Sonntag, 30. August 2009 – 09.50 Uhr
    Aber sie rief nicht zur selben Zeit wieder im Government Center an, sondern am Sonntagmorgen.
    »Ventura County Government Center«, meldete sich die Frau von der Zentrale. Sie hatte eine dieser künstlich gut gelaunten Stimmen, die jedes Wort zuckersüß klingen ließen.
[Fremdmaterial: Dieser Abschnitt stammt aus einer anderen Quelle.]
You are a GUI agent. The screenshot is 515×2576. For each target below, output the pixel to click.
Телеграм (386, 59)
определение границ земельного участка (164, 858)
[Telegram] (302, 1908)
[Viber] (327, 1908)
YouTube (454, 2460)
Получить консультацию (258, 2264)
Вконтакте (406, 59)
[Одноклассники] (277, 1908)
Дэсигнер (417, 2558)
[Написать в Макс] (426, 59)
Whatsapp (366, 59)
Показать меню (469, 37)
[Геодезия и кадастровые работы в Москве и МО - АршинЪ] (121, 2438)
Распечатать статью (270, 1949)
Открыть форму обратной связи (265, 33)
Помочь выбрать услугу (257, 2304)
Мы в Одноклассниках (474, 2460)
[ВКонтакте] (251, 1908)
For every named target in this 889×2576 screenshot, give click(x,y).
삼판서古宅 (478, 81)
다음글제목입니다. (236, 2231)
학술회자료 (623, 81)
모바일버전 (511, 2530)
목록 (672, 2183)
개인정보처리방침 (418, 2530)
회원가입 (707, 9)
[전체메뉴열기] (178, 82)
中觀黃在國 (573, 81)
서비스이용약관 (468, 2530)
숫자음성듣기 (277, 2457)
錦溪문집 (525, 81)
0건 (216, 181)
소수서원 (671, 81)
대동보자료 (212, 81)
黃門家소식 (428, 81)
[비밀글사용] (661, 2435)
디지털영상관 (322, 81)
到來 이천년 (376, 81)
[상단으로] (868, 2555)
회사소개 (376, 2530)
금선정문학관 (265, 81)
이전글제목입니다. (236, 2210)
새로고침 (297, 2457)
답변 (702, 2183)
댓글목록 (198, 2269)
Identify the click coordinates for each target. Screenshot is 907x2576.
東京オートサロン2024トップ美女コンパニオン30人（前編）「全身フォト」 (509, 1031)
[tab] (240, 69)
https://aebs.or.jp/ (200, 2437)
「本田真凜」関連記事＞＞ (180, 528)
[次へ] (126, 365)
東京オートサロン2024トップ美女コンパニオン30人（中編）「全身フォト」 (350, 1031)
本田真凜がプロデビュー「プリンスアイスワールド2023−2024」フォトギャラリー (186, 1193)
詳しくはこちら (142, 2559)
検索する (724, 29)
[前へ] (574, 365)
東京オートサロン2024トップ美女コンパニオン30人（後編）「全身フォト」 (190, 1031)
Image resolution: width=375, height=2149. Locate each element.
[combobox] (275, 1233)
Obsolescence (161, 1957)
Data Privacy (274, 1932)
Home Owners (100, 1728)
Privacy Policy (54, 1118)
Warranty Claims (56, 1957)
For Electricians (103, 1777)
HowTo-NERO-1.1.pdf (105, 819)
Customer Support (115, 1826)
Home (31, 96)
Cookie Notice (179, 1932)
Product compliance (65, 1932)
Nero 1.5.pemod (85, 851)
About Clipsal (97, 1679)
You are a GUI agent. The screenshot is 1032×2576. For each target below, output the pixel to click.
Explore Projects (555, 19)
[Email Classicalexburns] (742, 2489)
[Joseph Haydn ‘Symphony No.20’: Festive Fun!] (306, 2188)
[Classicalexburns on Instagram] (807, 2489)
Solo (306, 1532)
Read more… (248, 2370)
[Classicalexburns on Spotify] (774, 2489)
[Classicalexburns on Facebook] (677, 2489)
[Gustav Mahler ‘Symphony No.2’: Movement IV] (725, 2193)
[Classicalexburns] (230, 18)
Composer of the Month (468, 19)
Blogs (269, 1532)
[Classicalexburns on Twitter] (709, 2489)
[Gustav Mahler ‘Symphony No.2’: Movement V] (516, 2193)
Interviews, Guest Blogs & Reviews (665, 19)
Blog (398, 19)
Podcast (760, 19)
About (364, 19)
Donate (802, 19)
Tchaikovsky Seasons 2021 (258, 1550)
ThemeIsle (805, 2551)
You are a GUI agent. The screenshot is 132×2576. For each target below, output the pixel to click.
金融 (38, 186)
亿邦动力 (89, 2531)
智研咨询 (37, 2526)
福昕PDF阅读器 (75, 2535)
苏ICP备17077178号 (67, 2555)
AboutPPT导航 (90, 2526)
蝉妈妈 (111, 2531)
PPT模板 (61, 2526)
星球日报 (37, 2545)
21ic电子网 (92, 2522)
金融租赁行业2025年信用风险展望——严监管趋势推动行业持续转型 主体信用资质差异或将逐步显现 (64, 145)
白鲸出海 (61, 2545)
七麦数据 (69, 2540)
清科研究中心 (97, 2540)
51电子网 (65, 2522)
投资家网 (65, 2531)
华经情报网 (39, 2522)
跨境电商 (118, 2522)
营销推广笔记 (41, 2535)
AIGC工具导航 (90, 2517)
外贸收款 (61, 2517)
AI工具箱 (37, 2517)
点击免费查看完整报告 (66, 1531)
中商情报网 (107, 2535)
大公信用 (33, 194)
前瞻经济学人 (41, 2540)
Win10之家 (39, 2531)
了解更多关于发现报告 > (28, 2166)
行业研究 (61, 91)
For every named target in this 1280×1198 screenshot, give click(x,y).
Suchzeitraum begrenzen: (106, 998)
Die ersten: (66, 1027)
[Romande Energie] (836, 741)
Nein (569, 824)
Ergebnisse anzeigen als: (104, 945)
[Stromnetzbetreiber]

    »Könnten Sie mich bitte mit dem Systemadministrator der IT-Abteilung verbinden?«, fragte die Anruferin. Ihre Stimme hörte sich tiefer an als beim letzten Anruf, weil sie jetzt wie eine ernst zu nehmende, gebildete Person klingen wollte und nicht wie ein naives Blondchen. Die Zentrale sollte sie auf keinen Fall zu irgendeinem Praktikanten durchstellen, der keinen Zugriff auf die Computerkonsole hatte.
    »Wer spricht da bitte?«
    »Oh, äh … Barbara«, antwortete die Frau verwirrt, fast so, als müsste sie sich erst an ihren Namen erinnern. »Barbara Jackson.«
    »Einen Moment, bitte.«
    »Systemadministrator«, meldete sich eine Männerstimme.
    »Hallo, kann ich bitte mit Paul Greenberg sprechen?«
    Jetzt klang sie wieder wie die einfältige Blondine, weil sie mit höherer, fast piepsiger Stimme sprach.
    »Der ist leider momentan nicht hier. Er hat diese Woche Nachtschicht.«
    »Oh Gott, das tut mir leid«, sagte die Frau und klang peinlich berührt. »Ich mache mich wohl gerade vollkommen lächerlich.«
    »Wieso?«
    Sie glaubte, eine Art neugierige Erregung in der Stimme des Systemadministrators wahrzunehmen.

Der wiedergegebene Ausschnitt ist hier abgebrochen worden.